━━ Records for this exercise
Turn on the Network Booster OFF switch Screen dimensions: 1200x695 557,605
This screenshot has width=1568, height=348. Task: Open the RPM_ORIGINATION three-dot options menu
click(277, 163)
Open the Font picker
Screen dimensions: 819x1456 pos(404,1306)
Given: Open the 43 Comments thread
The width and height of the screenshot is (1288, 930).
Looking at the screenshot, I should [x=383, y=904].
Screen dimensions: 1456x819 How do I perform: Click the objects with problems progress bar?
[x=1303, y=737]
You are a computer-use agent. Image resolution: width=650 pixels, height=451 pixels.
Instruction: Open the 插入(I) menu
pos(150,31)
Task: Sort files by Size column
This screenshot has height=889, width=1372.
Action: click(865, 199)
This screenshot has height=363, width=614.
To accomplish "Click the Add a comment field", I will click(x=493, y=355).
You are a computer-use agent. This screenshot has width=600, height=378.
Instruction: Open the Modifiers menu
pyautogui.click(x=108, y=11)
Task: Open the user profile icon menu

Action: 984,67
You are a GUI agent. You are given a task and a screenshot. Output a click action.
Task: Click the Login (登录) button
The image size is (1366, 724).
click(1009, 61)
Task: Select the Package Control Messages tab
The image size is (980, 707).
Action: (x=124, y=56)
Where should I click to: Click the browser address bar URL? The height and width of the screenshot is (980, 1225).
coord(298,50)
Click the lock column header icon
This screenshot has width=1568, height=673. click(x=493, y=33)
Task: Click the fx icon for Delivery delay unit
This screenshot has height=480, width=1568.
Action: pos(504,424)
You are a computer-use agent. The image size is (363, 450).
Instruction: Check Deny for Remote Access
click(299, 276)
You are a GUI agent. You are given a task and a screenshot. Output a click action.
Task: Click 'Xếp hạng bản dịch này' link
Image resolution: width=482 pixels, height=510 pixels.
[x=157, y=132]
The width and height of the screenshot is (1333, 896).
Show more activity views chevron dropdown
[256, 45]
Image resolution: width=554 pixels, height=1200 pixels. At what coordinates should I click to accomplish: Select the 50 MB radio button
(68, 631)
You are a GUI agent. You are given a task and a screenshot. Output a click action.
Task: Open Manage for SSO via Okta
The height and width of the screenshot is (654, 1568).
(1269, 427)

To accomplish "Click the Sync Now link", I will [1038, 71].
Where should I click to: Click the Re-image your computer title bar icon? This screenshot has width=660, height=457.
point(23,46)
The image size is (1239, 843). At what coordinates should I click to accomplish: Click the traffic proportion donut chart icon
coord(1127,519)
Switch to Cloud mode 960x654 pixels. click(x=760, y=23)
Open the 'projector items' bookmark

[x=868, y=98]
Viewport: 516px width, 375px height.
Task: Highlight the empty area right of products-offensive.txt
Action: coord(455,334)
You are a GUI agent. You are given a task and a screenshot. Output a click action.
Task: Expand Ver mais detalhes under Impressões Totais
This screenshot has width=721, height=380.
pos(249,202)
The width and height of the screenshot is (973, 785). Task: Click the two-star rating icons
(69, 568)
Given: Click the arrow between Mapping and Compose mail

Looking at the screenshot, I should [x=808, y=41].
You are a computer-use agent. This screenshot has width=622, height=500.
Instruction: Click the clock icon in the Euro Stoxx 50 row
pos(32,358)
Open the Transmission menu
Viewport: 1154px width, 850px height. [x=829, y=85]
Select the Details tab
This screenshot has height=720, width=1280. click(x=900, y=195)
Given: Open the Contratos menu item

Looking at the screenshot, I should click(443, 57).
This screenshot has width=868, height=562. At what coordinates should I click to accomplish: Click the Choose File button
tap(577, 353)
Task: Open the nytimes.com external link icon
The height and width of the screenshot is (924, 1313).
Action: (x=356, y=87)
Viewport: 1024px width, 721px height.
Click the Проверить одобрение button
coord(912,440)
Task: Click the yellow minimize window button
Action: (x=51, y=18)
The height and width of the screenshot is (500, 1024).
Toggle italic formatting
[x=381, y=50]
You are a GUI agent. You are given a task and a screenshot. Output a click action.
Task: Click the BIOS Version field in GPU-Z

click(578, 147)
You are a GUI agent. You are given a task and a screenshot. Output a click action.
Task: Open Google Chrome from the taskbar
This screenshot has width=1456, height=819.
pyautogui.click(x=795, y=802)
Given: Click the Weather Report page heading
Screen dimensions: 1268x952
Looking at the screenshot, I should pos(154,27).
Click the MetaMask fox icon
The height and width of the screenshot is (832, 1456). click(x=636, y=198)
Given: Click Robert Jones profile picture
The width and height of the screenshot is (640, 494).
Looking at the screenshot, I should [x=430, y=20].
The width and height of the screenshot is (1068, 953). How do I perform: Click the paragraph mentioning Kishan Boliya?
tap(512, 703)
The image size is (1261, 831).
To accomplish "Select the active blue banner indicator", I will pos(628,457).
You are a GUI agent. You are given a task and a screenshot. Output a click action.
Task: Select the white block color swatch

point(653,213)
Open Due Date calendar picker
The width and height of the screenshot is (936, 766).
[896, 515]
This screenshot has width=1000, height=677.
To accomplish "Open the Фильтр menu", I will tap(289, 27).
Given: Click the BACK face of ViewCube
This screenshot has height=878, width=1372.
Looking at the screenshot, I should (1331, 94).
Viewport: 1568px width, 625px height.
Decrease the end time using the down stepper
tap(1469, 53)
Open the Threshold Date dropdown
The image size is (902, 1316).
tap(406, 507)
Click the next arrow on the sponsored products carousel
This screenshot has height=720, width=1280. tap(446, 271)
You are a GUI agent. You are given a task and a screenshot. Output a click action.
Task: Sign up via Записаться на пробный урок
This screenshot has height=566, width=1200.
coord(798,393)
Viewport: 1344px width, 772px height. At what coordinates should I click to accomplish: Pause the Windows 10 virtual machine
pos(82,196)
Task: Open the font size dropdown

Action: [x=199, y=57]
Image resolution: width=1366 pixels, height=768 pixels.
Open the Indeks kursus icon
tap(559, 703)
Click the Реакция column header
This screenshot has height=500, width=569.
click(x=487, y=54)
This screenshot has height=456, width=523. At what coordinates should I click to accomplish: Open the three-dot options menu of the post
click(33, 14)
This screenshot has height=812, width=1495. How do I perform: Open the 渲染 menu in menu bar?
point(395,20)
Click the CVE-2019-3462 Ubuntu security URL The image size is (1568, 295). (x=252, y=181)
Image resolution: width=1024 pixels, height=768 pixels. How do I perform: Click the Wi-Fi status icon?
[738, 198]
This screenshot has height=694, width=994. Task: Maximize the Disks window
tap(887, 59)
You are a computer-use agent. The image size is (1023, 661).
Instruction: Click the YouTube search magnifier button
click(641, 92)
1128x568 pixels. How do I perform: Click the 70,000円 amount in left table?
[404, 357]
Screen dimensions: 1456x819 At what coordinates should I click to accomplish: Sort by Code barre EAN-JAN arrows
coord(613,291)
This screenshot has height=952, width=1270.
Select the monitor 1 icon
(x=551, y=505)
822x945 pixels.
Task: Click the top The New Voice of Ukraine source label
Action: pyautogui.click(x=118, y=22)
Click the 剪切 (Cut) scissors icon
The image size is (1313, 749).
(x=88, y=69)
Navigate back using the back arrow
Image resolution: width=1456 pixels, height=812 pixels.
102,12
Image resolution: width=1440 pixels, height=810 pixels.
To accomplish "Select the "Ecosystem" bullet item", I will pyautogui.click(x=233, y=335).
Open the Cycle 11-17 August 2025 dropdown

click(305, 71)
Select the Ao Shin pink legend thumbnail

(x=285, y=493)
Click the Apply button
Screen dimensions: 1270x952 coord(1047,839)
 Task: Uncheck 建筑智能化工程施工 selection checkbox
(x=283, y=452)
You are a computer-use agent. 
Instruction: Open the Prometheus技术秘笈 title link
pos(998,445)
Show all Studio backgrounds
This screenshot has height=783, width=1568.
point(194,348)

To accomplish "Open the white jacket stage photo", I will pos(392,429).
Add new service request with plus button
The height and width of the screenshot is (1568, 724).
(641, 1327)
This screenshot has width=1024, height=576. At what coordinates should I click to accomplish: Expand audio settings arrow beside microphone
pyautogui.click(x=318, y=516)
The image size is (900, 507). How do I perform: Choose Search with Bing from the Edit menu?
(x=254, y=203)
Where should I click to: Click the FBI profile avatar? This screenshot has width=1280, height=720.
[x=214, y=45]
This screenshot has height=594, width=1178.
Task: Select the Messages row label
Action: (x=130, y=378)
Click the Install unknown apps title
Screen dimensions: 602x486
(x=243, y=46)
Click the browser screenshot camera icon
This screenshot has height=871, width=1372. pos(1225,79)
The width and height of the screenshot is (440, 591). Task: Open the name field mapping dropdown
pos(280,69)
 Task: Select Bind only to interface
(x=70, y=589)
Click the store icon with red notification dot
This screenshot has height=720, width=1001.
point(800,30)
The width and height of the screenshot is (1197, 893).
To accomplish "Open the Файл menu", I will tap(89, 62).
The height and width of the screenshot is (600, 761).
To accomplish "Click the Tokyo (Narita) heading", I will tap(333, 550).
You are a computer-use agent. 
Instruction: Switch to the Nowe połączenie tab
━━━━
Copy out word for word the lines between the one holding "Task: Select the Package Control Messages tab" and the one holding "Action: pos(504,424)", inclusive.

Final result
Task: Select the Package Control Messages tab
The image size is (980, 707).
Action: (x=124, y=56)
Where should I click to: Click the browser address bar URL? The height and width of the screenshot is (980, 1225).
coord(298,50)
Click the lock column header icon
This screenshot has width=1568, height=673. click(x=493, y=33)
Task: Click the fx icon for Delivery delay unit
This screenshot has height=480, width=1568.
Action: pos(504,424)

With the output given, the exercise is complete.